思うに、裁判官のこの発想は、江戸の昔のお白洲裁きから少しも変わっていないのかもしれません。法廷に引き出されて来たのは、すでに町方役人による拷問ありのキツーイ取り調べで「おそれいりやした。」と自白済みの極悪人、有罪の結論は見えており、後はどう懲らしめるかが問題なだけ、というあのTVでおなじみの大岡越前あるいは遠山の金さんをなぞっているだけという感じがしないでもありません。

とにかく司直の追究対象になったら、 もうそれだけで有罪確定扱い、「恐れ入りました」とたとえやっていなくとも素直に謝らなければ、どこまでも「説明責任」とやらを振りかざして叩き続ける何処かの国のマスコミと、日本国の裁判官諸氏は、こりゃ~、気脈を通じているんでしょうかいネ~。オット、お後がよろしいようで…

厚労省元局長への無罪判決と新聞の終焉

昨日、大阪地裁で、厚労省元局長に対する郵便不正事件の判決公判があり、大方の予想通り無罪判決が出ました。ネットでも、従来の大手メディアでも報道、評論が盛んです。

ところで噴飯ものなのは、今日付けの朝日新聞の社説です。

「特捜検察はかつてロッキード事件やリクルート事件などで、自民党長期政権の暗部を摘発した。政権交代が可能になったいまでも、権力の腐敗に目を凝らす役割に変わりはない。

冤罪史は「自白」の強要と偏重の歴史である。今回の事件もその列に加わりかねなかった。

検察は、これを危機ととらえねばならない。弁護士や学識経験者も加えた第三者委員会をつくって検証し、取り調べの可視化などの対策を打つべきだ。それと ともに報道する側も、より客観的で冷静なあり方を考えたい。」

「政権交代が可能になったいまでも、権力の腐敗に目を凝らす役割に変わりはない。」という認識は間違っています。特捜検察が政治家案件を扱う意味が多少なりともあったのは、お説の通り、長期間政権交代がなかったという特殊事情下においてのみであり、まさに、政権交代が可能となった現在では、政治家の有り様を含めて政治の有り様を決めたり権力の腐敗を監視するのは検察当局ではなく、主権者国民と、選挙におけるその投票行動です。いまだに特捜検察に権力の監視役を求める朝日新聞社説の発想は時代遅れといわざるを得ません。

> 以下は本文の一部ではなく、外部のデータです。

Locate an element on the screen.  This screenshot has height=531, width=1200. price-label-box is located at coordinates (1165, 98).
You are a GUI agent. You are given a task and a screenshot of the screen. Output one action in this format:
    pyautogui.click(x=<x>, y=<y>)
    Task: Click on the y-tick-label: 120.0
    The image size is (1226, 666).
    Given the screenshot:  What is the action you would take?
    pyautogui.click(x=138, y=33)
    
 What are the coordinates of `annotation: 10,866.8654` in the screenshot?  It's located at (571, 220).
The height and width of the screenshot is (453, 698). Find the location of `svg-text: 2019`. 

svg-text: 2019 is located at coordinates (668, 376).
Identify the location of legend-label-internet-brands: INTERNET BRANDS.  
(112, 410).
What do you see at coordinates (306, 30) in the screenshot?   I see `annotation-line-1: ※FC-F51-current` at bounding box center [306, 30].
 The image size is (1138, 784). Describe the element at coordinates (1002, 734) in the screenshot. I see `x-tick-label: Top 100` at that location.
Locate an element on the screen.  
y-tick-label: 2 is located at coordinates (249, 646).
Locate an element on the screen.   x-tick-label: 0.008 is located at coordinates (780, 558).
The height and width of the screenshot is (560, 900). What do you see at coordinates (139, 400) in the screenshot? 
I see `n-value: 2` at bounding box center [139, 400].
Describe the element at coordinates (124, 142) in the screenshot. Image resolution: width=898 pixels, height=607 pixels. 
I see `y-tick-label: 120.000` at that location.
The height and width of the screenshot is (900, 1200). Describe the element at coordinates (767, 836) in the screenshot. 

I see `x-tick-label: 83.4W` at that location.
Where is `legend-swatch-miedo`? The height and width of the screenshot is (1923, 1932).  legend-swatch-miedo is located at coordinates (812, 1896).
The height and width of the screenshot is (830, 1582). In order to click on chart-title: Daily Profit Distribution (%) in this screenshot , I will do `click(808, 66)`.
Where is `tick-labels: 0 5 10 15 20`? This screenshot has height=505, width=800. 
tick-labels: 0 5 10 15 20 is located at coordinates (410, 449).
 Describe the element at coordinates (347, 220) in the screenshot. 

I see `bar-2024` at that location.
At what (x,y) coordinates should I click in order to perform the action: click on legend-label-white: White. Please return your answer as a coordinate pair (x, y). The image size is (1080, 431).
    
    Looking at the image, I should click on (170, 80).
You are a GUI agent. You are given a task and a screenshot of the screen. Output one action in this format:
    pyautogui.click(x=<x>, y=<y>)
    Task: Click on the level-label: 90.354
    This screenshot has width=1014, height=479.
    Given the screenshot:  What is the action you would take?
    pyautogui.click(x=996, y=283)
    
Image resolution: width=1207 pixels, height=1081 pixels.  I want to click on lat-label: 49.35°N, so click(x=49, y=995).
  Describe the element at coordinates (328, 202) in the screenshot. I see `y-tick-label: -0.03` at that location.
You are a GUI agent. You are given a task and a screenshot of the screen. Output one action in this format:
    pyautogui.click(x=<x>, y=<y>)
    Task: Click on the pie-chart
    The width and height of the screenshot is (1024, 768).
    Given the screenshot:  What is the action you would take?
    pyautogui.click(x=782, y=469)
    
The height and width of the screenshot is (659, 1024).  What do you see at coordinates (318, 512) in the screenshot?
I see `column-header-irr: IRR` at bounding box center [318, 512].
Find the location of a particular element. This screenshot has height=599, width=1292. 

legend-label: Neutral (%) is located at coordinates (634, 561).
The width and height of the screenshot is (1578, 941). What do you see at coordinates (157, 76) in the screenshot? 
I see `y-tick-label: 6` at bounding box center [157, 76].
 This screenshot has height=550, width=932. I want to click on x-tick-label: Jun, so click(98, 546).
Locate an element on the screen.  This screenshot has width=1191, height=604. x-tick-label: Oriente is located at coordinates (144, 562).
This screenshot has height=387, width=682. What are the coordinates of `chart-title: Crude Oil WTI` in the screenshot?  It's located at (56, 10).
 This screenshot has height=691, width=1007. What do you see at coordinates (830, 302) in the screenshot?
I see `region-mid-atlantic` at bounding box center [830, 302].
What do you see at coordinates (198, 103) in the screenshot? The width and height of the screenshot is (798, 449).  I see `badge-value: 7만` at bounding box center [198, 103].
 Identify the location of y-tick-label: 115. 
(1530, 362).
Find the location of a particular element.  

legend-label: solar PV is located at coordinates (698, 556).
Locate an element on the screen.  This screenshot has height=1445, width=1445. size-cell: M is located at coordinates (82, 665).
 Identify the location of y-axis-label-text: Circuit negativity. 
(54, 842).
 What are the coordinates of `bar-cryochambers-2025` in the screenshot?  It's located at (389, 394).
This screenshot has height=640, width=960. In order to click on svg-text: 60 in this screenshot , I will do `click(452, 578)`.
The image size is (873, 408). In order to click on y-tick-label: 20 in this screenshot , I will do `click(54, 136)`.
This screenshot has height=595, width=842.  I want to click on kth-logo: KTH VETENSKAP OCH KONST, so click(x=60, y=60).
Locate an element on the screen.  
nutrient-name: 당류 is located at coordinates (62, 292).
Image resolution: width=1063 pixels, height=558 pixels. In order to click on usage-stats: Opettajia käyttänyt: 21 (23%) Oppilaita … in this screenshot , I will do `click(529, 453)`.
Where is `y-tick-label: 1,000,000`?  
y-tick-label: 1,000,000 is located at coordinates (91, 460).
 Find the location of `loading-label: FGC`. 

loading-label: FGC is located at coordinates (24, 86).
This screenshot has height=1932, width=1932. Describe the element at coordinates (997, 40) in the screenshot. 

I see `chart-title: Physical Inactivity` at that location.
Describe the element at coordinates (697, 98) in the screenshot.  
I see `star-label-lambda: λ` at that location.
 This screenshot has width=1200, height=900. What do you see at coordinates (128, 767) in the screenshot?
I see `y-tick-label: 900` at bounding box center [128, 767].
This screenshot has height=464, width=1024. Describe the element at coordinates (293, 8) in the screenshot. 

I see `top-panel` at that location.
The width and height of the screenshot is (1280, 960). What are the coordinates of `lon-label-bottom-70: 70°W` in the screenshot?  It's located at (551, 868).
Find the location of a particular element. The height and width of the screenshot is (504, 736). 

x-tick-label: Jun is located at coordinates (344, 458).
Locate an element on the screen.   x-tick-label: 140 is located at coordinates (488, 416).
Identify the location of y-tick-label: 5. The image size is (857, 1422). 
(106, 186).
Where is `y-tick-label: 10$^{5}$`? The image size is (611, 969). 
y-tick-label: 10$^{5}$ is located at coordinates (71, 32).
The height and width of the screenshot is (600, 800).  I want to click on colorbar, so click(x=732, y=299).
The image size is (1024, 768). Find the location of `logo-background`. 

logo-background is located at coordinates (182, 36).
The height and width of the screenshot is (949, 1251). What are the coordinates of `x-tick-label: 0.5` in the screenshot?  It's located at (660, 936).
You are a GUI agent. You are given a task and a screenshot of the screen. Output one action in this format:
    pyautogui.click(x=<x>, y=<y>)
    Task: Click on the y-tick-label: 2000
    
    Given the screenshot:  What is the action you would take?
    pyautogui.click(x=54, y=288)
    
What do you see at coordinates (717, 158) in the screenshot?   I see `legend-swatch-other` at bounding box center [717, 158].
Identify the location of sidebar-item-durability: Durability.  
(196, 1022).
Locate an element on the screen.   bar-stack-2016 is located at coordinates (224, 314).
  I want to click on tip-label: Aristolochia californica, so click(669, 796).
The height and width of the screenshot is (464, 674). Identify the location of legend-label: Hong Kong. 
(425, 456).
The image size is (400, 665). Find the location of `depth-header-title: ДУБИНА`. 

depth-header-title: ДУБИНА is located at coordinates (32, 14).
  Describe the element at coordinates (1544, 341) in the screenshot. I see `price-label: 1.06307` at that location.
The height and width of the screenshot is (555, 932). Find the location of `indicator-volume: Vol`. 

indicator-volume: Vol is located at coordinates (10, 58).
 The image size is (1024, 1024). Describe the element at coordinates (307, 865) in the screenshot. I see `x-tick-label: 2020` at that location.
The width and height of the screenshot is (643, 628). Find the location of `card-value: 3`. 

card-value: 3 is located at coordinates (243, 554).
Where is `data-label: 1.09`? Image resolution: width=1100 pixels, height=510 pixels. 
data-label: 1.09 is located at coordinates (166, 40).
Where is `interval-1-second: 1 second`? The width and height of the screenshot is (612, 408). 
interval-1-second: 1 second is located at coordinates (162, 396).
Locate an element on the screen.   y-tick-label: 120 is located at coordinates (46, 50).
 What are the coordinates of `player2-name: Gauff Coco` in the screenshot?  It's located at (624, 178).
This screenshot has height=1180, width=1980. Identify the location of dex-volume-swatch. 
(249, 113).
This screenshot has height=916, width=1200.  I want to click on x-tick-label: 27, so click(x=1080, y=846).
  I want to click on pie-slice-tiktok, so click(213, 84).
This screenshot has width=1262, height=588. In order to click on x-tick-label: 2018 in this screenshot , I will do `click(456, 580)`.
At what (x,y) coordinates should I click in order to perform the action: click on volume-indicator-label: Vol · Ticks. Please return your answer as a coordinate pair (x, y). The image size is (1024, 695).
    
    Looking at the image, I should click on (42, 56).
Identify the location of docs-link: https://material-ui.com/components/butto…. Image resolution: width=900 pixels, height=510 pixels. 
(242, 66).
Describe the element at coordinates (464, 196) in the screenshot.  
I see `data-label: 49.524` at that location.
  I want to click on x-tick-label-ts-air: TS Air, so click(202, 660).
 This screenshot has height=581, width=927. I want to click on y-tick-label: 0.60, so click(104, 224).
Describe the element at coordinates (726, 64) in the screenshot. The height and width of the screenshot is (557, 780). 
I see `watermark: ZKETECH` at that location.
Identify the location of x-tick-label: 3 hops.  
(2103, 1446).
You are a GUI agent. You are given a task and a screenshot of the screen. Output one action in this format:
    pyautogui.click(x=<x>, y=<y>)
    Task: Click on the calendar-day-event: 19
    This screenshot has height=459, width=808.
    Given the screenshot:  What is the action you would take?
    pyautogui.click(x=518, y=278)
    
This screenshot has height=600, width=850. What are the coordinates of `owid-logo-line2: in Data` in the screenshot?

また、「冤罪史は「自白」の強要と偏重の歴史である。」というその歴史に加担してきたのはどなたでしょう。検察当局のリークに頼り、検察の捜査対象はすなわち有罪であると決めつけるかのような報道を繰り返してきたのは、朝日新聞をはじめ既成のマスメディアの皆さんではないのでしょうか。

「検察は、これを危機ととらえねばならない。」とおっしゃるが、ここは「検察」ではなく、「朝日新聞」としたほうがよろしいのではありませんか。朝日新聞を含めて、従来の大手メディアが陥っている、予断や憶測を交え、事実に脚色を加えるという取材・報道の基礎を忘れたかのような振る舞いを自分たちの危機ととらえられないのは、もはや民主社会における報道機関としての新聞の末期症状かもしれません。

田中正造は「危機を危機ととらえられない、これを危機という。」という趣旨のことを述べていたと思いますが、朝日に限らず、大手メディアはまさに危機を通り越して崩壊状態にありますね。